Records excerpted from a collection:
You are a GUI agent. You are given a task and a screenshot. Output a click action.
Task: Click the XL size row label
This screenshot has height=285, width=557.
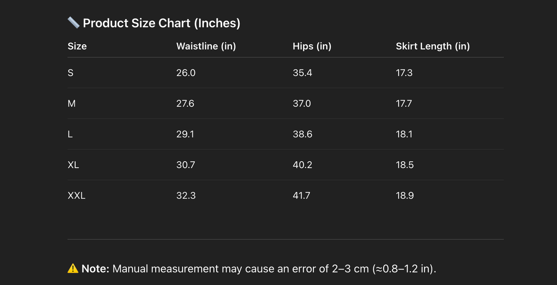(73, 165)
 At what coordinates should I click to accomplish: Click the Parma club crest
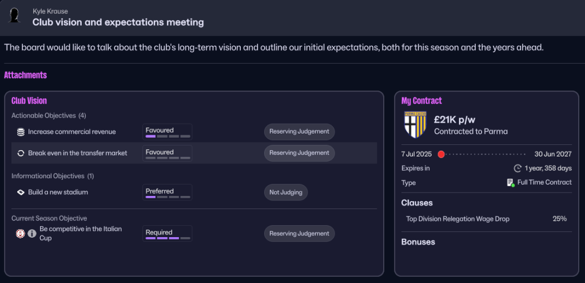click(414, 124)
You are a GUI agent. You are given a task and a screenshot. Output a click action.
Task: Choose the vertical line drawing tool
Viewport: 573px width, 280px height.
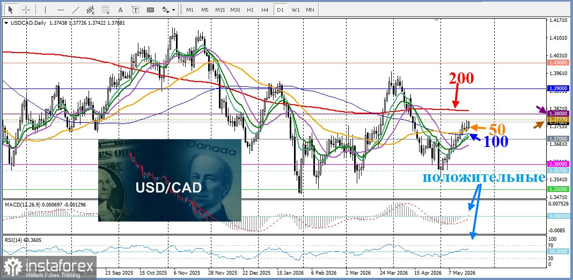click(x=45, y=10)
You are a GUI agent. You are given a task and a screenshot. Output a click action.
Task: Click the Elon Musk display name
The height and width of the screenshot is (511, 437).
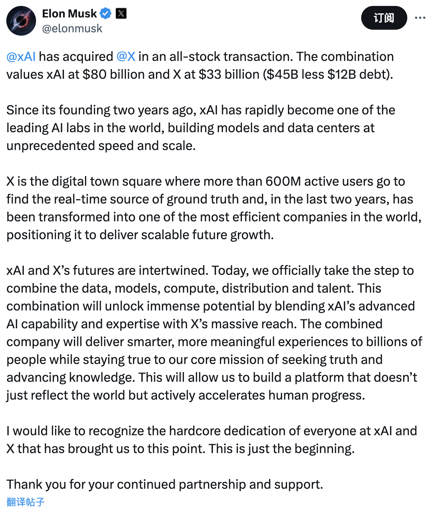pyautogui.click(x=69, y=14)
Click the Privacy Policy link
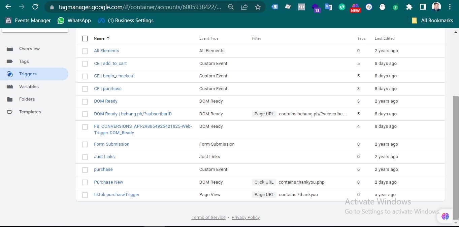 coord(245,218)
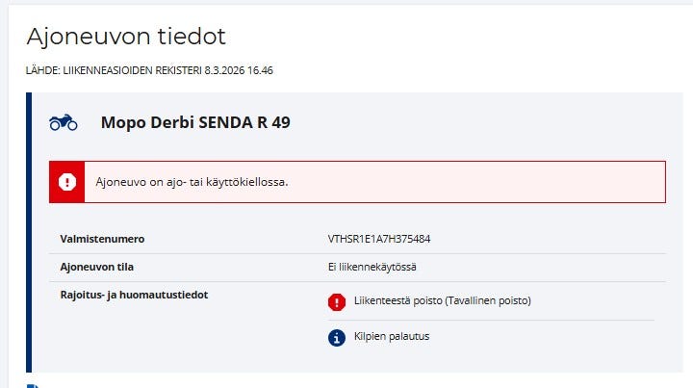Click the Ei liikennekäytössä status value
The width and height of the screenshot is (693, 388).
click(x=372, y=267)
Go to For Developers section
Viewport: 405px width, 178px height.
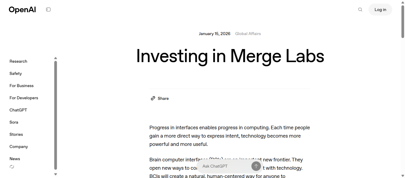pyautogui.click(x=24, y=98)
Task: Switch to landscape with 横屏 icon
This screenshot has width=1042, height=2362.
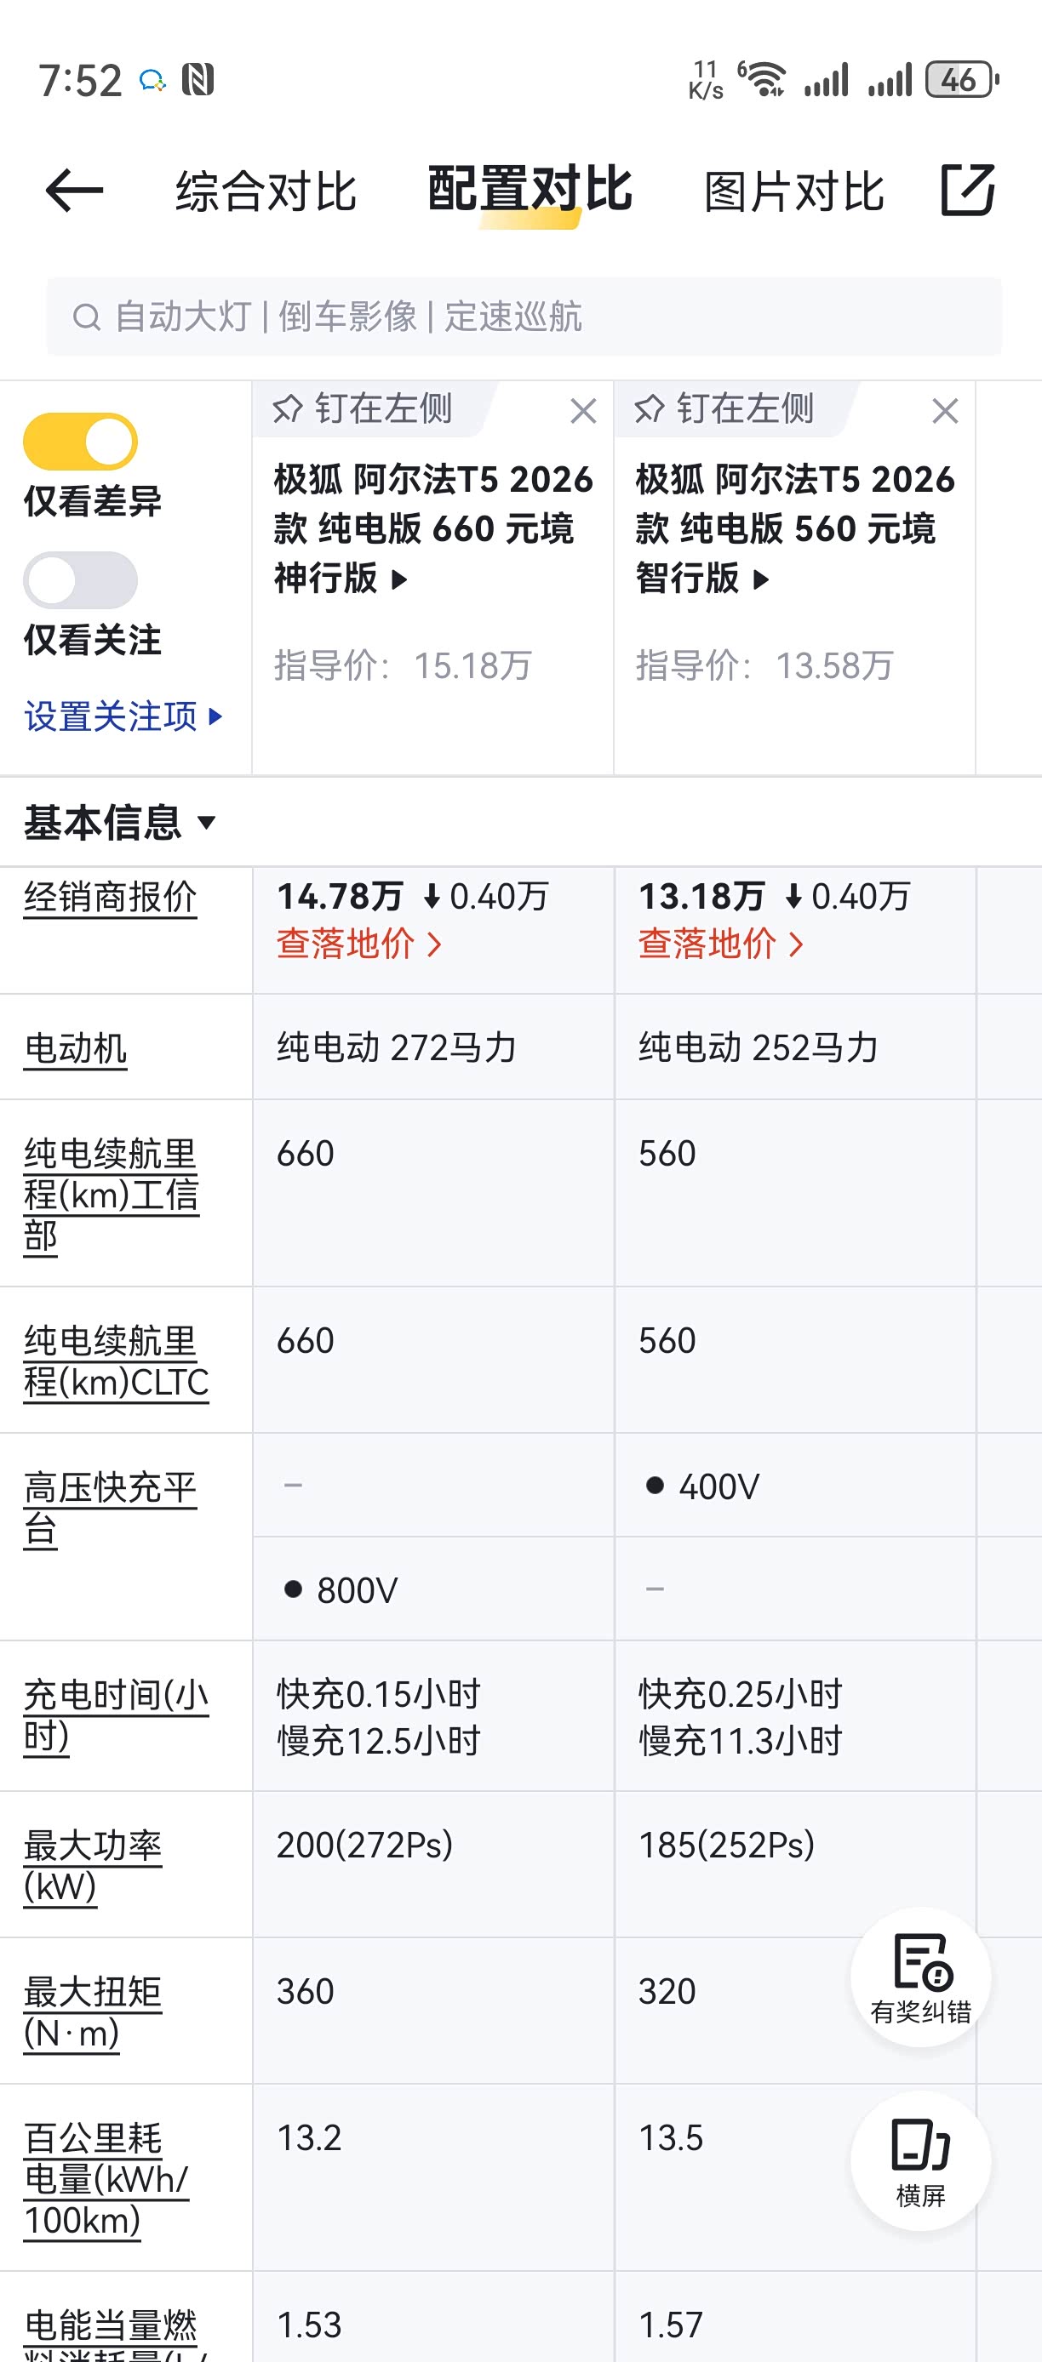Action: coord(920,2161)
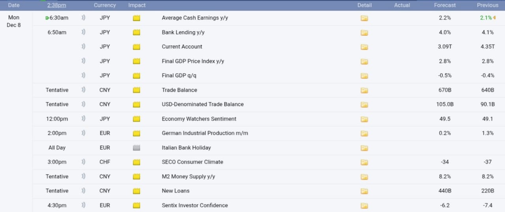Click the yellow impact icon for New Loans
The height and width of the screenshot is (212, 505).
click(x=137, y=191)
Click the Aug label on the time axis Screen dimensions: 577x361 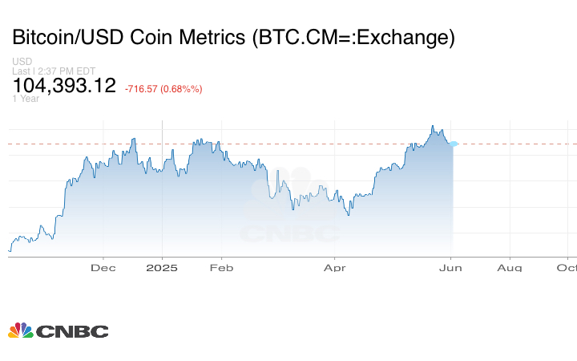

WHAT THE TASK REQUIRES -
Reproduce the data above exactly, leaving out any picture in it.

RESULT FOR THIS EXERCISE -
You are a GUI agent. You are given a task and a screenshot. Output a click action.
Task: Click the XL size row label
This screenshot has height=285, width=557.
(73, 165)
 At what coordinates should I click to accomplish: Click the Parma club crest
click(414, 124)
You are a GUI agent. You are given a task and a screenshot. Output a click action.
Task: Choose the vertical line drawing tool
Viewport: 573px width, 280px height.
click(x=45, y=10)
You are a GUI agent. You are given a task and a screenshot. Output a click action.
Task: Click the Elon Musk display name
The height and width of the screenshot is (511, 437).
pyautogui.click(x=69, y=14)
Click the Privacy Policy link
 coord(245,218)
Click the Ei liikennekäytössä status value
The width and height of the screenshot is (693, 388).
click(x=372, y=267)
Go to For Developers section
Viewport: 405px width, 178px height.
pyautogui.click(x=24, y=98)
Task: Switch to landscape with 横屏 icon
This screenshot has width=1042, height=2362.
Action: coord(920,2161)
Click the yellow impact icon for New Loans
The height and width of the screenshot is (212, 505).
click(x=137, y=191)
Click the Aug label on the time axis Screen dimensions: 577x361 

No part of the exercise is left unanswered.